*** TEXT SEGMENT

Aside from the discipline-focused courses (theater in my case) us MoFFA attendees were expected to attend I.D. or "Interdisciplinary" classes. Essentially, every class day, they split the whole camp into five-or-so large classes of about twenty each...combining kids from all the different fine arts categories. (Dance, Voice, Musical Instruments, Art/Sculpting, and Theater...my area) Each of these five (or so) mixed classes had a "landscape" name - to my recollection these were something like River, Mountain, Ocean, Field and my group: Cave.

The theme was "artist's landscape" and we were told that the point of the I.D. class was for us to learn from each other and, over the course of the month, put together a giant presentation centering on our group's name that explained to the other groups what we thought the "artist's landscape" meant.

Yeah. It was pretty stupid.

It didn't help that, as much as we liked each other, our group fought like crazy. In the same way that voices in a cave echo off the walls and create a cacophony through which comprehension is impossible, the cave group was so full of strong, creative personalities that we could not hear each other over our own opinions.

What this meant, of course, is that every class period we argued until our faces were blue, eventually compromised enough to think of an idea for the presentation, worked our asses off to get it started...and at the end of the class, during the reflection session, realized that the compromises had created a concept that nobody liked and scrapped it entirely.

Artists.

What was worse was that our friends in the other I.D. groups all seemed excited about their projects. We would hear snippets at lunch: "Oh yeah! We finished choreographing our second dance number and put finishing touches on our original composition while the art kids painted the set" and our only response was an awkward "We still haven't started yet."

You're probably wondering where the hell I'm going with this. I promise there's a point.

******

EXERCISE 1
Duplicate part of the passage about the arts camp word for word, starting with "It didn't help" and going on through "our own opinions.".
EXERCISE 2
In the passage about the arts camp, what landscape name did the writer's interdisciplinary group have?
The items that come next are separate material and are not part of the passage about the arts camp.

*** DATASET ENTRIES

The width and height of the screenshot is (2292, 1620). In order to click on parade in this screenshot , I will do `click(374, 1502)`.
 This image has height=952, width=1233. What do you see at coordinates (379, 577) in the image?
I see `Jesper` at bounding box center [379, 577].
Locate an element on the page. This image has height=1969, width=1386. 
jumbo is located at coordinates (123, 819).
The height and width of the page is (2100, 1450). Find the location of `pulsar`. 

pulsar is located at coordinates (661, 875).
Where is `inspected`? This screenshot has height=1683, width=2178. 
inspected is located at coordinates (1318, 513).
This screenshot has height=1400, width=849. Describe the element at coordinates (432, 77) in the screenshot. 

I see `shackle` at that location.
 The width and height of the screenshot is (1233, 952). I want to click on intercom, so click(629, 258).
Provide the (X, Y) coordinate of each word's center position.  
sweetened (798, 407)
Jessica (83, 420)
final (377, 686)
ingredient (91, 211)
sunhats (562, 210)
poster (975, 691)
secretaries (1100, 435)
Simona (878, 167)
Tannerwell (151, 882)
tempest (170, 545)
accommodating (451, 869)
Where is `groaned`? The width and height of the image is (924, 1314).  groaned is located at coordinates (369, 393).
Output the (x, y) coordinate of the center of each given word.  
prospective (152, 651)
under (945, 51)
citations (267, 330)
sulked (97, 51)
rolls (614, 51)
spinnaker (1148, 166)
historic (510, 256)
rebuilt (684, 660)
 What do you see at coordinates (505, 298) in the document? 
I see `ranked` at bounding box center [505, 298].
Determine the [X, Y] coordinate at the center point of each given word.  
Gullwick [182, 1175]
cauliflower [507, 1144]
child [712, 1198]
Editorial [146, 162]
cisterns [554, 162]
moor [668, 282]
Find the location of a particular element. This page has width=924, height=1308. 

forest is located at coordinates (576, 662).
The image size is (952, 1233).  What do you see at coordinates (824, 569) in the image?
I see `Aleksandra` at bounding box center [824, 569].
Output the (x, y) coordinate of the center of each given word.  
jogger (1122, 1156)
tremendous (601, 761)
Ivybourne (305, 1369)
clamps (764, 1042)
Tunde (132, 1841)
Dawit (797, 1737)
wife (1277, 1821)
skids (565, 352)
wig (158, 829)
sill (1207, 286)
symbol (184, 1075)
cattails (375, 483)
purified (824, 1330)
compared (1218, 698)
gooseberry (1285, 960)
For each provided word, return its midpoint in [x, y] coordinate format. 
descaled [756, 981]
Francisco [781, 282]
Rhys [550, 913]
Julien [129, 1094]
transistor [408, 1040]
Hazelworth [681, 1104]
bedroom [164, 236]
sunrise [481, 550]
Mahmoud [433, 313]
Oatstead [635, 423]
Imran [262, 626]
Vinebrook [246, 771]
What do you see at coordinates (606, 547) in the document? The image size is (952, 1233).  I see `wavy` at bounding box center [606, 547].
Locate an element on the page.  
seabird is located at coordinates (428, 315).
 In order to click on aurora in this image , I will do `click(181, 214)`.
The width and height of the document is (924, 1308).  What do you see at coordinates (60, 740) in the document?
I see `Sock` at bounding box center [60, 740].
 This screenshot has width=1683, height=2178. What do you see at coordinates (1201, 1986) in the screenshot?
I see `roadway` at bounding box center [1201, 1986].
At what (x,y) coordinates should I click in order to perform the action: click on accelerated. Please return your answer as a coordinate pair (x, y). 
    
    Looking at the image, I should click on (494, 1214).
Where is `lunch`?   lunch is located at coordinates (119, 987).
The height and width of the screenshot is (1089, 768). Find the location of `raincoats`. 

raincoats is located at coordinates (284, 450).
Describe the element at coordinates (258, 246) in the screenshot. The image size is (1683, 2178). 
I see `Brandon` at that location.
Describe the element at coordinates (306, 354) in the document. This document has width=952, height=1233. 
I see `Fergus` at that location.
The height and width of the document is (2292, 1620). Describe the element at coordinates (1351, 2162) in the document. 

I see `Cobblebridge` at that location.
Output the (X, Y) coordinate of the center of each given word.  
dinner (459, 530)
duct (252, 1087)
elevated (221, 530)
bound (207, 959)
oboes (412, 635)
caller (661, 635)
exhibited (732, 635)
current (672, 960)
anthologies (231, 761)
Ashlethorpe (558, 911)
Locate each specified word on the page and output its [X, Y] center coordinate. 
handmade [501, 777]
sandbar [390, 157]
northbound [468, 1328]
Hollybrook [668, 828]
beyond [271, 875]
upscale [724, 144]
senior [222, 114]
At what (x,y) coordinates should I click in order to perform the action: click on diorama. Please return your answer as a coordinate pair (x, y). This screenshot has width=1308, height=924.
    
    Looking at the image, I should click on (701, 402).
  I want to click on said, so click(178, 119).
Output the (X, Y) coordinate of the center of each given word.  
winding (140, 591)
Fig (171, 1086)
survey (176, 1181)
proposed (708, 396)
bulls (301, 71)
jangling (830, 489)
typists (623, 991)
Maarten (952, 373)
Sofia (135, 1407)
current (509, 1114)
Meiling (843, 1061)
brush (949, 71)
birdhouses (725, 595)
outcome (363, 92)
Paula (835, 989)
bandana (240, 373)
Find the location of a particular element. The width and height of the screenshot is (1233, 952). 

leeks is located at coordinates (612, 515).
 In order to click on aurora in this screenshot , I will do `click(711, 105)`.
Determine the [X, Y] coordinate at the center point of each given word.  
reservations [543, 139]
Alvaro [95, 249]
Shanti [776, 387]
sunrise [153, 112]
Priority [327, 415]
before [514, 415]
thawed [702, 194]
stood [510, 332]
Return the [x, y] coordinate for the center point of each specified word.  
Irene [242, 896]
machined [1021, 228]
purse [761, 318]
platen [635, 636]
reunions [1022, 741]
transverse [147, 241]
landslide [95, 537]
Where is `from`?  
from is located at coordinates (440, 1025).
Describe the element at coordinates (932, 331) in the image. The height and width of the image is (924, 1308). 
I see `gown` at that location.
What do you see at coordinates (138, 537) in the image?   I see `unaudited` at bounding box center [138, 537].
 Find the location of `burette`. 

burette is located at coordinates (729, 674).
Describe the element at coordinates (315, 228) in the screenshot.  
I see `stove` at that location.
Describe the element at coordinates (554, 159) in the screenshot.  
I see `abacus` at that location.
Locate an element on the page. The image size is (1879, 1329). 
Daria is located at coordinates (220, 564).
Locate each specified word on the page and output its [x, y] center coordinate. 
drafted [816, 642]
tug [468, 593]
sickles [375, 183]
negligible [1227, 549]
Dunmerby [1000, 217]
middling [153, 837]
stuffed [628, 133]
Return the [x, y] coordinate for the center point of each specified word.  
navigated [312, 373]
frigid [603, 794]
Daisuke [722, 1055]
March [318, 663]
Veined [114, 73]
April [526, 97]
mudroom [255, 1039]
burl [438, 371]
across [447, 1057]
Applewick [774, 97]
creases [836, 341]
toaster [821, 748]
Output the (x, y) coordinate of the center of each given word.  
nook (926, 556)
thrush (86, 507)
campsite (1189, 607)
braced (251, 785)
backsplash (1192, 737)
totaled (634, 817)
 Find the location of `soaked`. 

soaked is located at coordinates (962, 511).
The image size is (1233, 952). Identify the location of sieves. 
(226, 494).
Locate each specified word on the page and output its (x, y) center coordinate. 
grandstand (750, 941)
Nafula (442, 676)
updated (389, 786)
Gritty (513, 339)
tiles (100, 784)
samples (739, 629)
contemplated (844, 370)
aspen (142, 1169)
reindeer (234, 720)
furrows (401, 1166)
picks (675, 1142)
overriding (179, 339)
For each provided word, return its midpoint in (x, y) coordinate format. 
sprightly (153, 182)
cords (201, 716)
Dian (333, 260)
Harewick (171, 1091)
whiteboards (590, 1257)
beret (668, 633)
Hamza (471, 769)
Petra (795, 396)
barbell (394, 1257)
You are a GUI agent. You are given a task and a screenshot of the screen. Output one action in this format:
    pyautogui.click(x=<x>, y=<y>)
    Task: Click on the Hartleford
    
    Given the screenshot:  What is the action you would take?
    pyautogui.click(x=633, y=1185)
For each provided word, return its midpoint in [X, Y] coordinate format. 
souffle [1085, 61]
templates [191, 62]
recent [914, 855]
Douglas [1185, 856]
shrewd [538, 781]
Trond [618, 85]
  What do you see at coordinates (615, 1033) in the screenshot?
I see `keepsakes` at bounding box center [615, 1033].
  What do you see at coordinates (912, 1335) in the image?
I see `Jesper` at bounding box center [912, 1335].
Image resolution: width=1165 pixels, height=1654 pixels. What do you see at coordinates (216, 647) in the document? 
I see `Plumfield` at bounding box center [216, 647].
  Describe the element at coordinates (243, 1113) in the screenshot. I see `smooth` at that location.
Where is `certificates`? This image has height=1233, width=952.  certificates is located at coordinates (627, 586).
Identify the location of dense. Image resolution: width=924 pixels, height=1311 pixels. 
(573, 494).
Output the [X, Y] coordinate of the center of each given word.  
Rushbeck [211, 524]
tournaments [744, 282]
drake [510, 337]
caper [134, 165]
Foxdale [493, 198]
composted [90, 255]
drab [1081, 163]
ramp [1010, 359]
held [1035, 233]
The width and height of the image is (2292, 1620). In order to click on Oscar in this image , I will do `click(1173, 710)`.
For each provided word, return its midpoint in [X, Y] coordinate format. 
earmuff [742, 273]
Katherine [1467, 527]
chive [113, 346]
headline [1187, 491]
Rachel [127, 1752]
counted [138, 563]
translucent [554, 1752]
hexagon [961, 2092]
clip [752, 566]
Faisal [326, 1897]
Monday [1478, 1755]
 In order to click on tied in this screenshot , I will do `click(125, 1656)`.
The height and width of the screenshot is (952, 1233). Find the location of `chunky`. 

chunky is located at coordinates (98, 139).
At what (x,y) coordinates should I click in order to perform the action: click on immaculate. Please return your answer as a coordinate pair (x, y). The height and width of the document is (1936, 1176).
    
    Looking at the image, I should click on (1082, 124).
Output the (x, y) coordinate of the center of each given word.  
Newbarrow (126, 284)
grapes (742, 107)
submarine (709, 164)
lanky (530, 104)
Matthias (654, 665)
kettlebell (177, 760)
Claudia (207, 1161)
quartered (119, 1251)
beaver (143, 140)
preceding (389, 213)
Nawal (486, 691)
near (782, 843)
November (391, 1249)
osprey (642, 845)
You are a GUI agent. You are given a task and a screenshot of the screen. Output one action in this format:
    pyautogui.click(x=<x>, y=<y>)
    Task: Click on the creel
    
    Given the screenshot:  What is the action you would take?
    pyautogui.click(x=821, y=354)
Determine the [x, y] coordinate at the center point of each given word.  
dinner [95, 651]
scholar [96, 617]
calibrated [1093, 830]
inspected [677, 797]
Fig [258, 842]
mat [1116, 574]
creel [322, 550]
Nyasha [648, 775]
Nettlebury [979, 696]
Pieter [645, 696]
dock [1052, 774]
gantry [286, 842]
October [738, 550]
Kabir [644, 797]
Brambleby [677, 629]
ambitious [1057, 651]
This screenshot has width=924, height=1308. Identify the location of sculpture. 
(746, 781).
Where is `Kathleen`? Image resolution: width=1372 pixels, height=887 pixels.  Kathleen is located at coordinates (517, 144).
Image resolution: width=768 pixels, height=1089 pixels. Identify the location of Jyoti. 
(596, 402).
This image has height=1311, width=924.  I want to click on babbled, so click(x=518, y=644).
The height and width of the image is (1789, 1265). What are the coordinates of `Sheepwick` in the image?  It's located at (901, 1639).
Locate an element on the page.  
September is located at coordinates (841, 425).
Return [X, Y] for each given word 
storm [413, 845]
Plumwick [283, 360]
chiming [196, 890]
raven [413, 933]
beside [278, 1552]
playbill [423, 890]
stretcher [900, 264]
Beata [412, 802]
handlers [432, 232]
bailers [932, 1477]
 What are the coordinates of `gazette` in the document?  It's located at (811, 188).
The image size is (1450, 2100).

******

WRITTEN RESPONSE 1
It didn't help that, as much as we liked each other, our group fought like crazy. In the same way that voices in a cave echo off the walls and create a cacophony through which comprehension is impossible, the cave group was so full of strong, creative personalities that we could not hear each other over our own opinions.

WRITTEN RESPONSE 2
Cave